The historic castles, churches and pastel-coloured port towns lining the shores of the small volcanic island of Procida in the Bay of Naples have earned it the award of the 2022 Italian Capital of Culture. But it’s the rich and dynamic marine ecosystem hiding underwater off the island’s coasts that has made it the site of a unique and innovative effort in a different kind of culture – aquaculture.
This is this growing sector that drew the General Fisheries Council for the Mediterranean’s aquaculture team to Procida this summer, to complete a field visit to the sea urchin aquaculture sector and to collect materials and conduct underwater research in order to launch a pilot action on sea urchin restocking.
‘Sea urchin farming is a new activity that combines innovation with the restoration of ecosystems. As such, it must be well studied and thought out so that models can be proposed for the Mediterranean region,’ said Houssam Hamza, GFCM Aquaculture Officer.
The purple sea urchin (Paracentrotus lividus) is considered to be one of the most important herbivores in the Mediterranean Sea and is a famous culinary delicacy in many countries. As one of the organisms defining the ecological system in the region, P. lividus has long been used as an animal model in developmental biology and as an indicator in the assessment of environmental quality.
‘This species is very important for ecosystems, because it transfers energy from primary production, i.e. from plants, to other ecosystems, and it is also fundamental for scientific research, as it has a very special embryo that makes it possible to carry out research on evolution and development,’ said Valerio Zupo, Senior Scientist at Stazione Zoologica Anton Dohrn in Naples.
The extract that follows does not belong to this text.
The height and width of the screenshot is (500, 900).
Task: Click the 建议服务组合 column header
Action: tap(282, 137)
Contrary to what their robust appearance may suggest, sea urchins are very sensitive to environmental conditions, especially in the early stages of life, and they require intensive monitoring and special attention during the production process. The overall status of the sea urchin populations in the Mediterranean is of concern. As a precaution pending formal stock assessments, sea urchins should be considered in need of conservation due to the impacts of fisheries and climate change, among other factors. Nevertheless, their numbers, spread and impacts vary depending on local conditions and harvesting.
Given the importance of the species as a resource for fisheries and the key role it plays as a macroherbivore, regulating the volume of algae and helping to maintain balance in the ecosystem, the GFCM’s pilot action aims to support effective and innovative restorative aquaculture practices as a solution to revive the sea urchin’s populations.
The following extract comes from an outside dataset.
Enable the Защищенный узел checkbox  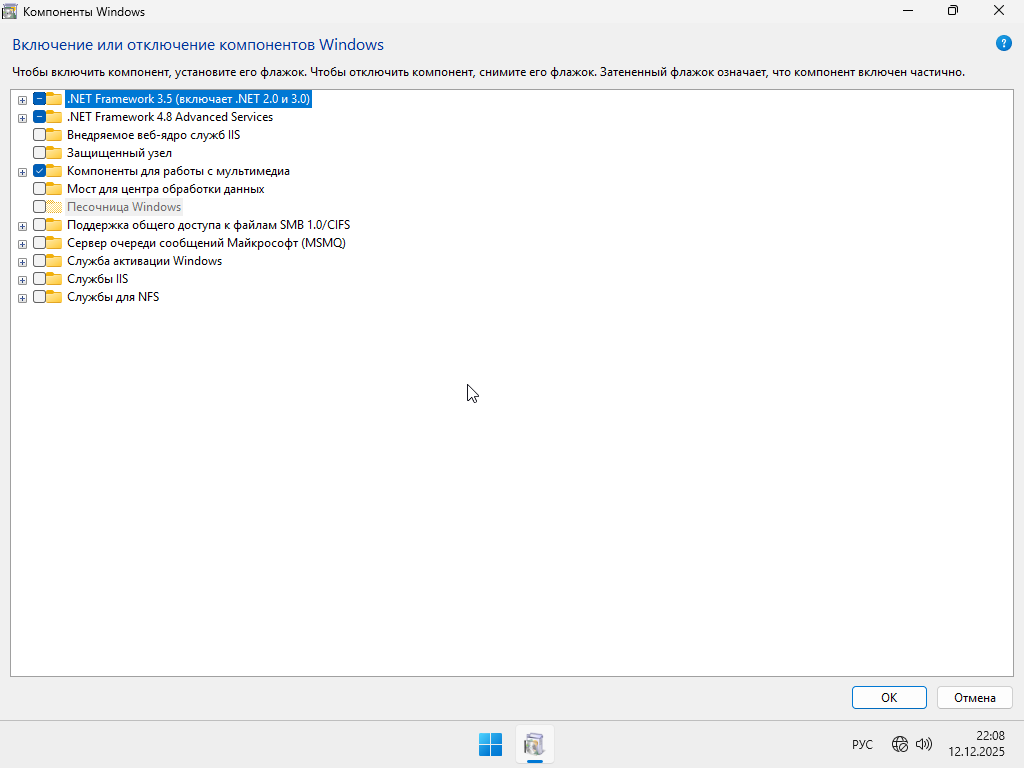39,153
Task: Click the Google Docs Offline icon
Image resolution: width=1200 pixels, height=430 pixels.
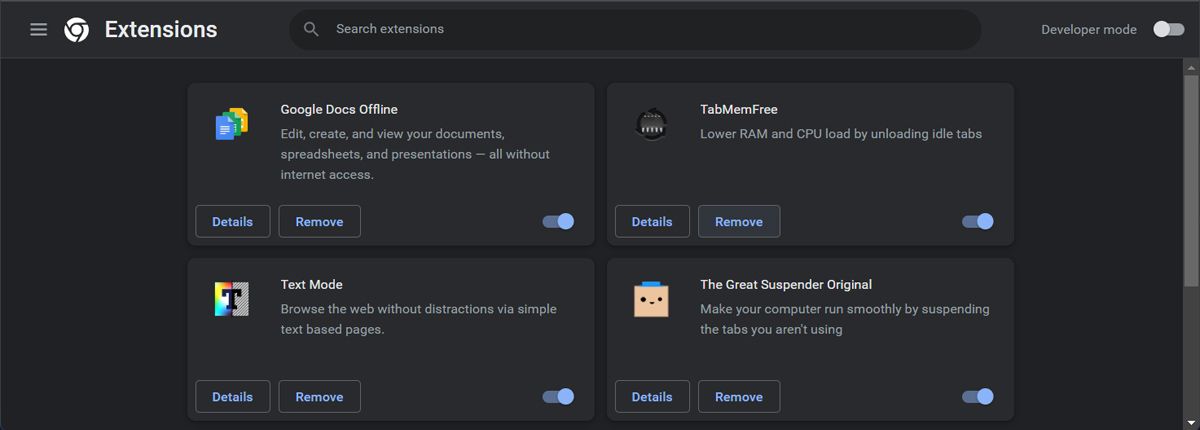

Within this pilot project, the GFCM is working to support and advise aquaculture enterprises that are involved in the production and restocking of sea urchins in the Mediterranean and Black Sea region. One of these is Echinoidea, a small-scale aquaculture facility in Procida, that was established in 2016 by Michele Trapanese, who manages the farm with his two children, Chiara and Filippo. Echinoidea combines business with conservation to achieve trailblazing advances in the production of farmed sea urchins, which are valued for their delicious roe, and in the restocking of sea urchin populations in the area.
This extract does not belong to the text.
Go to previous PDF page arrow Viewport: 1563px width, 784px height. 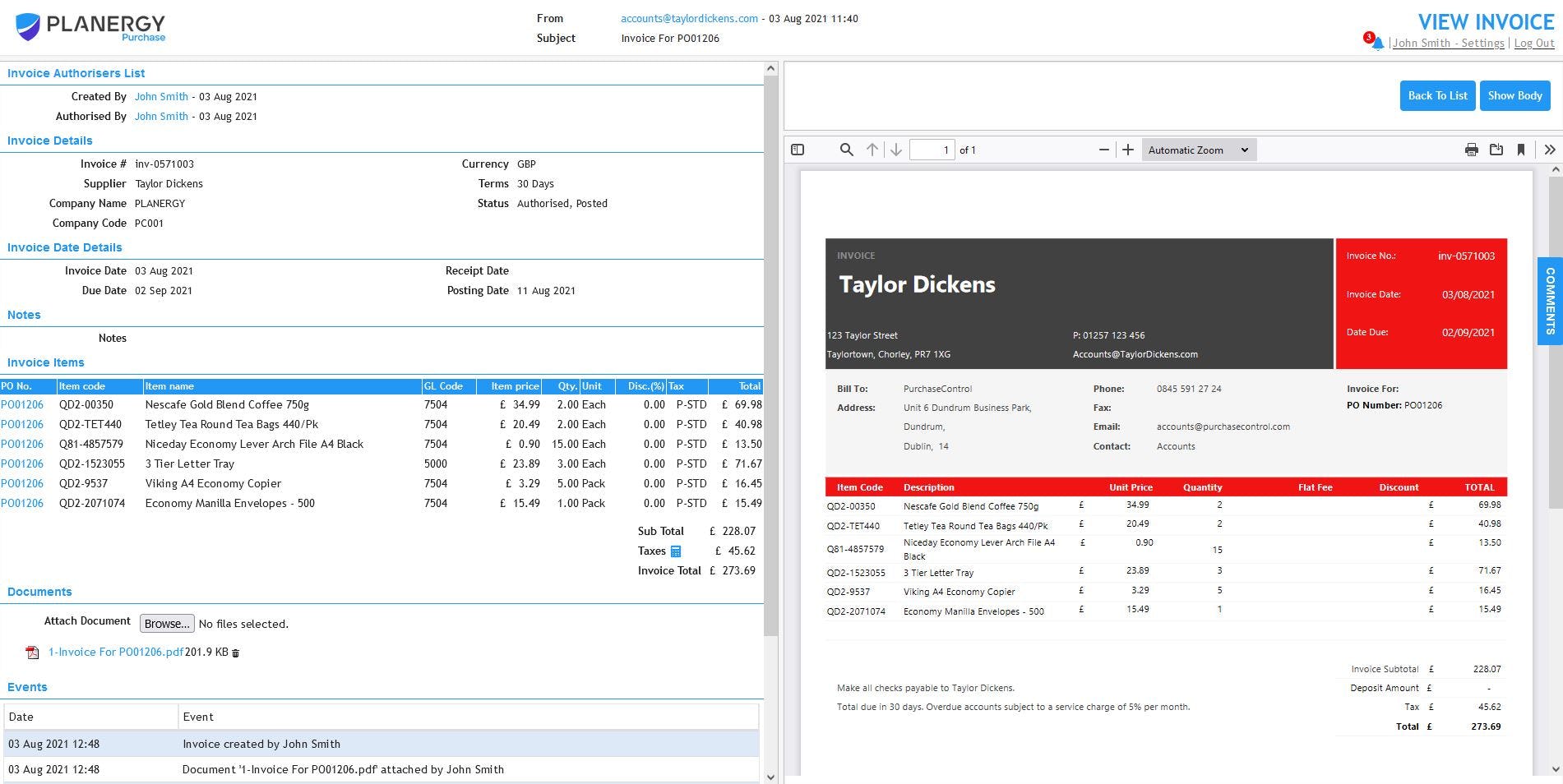(x=872, y=150)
‘It’s important and meaningful for me to participate in this project which is all about environmental protection, sustainable fishing and green economy,’ said Echinoidea administrator Chiara Trapanese.
The farm produces urchins in a closed recirculating aquaculture system (RAS) and was successful in leading preliminary experiments of artificial fertilisation and rearing of sea urchins in collaboration with the research institute Stazione Zoologica Anton Dohrn. Following the collection of mature urchins in the Gulf of Naples, female and male gametes are extracted from individuals selected for in vitro fertilisation in the laboratory, and the juveniles obtained are placed under continuous surveillance and controlled rearing conditions (temperature, water quality and feeding) over the course of the entire production cycle, which usually lasts about nine months. Once the adults are ready, they are released back into their natural environment to continue growing in an area specifically intended for aquaculture.
Although the Procida pilot project still requires further development and co-ordination with stakeholders, it has the potential to become a model case study for echinoculture that could be expanded across the Mediterranean Sea.
‘In Procida, we are experimenting with new forms of aquaculture. Sea urchin breeding is certainly an innovative activity that fits into the strong mussel farming tradition of our region,’ said Nicola Caputo, counsellor for agriculture at the regional government of Campania.
To this effect, the GFCM organised a seminar on 4th October in Procida in collaboration with the Centre for services, assistance, studies and training for the modernisation of public administration Formez PA, the Italian Ministry of Agriculture, Food and Forestry Policies (MIPAAF) and the regional government of Campania.
Among the participants were local authorities, representatives of administrations and small-scale fisheries, fish farmers and researchers, as it set out to be a moment of collective discussion on the challenges and opportunities that these sustainable aquaculture activities can represent for the sector, the protection of the sea and the environment, diversification in fish food production, and the possibility of bringing additional benefits to local communities.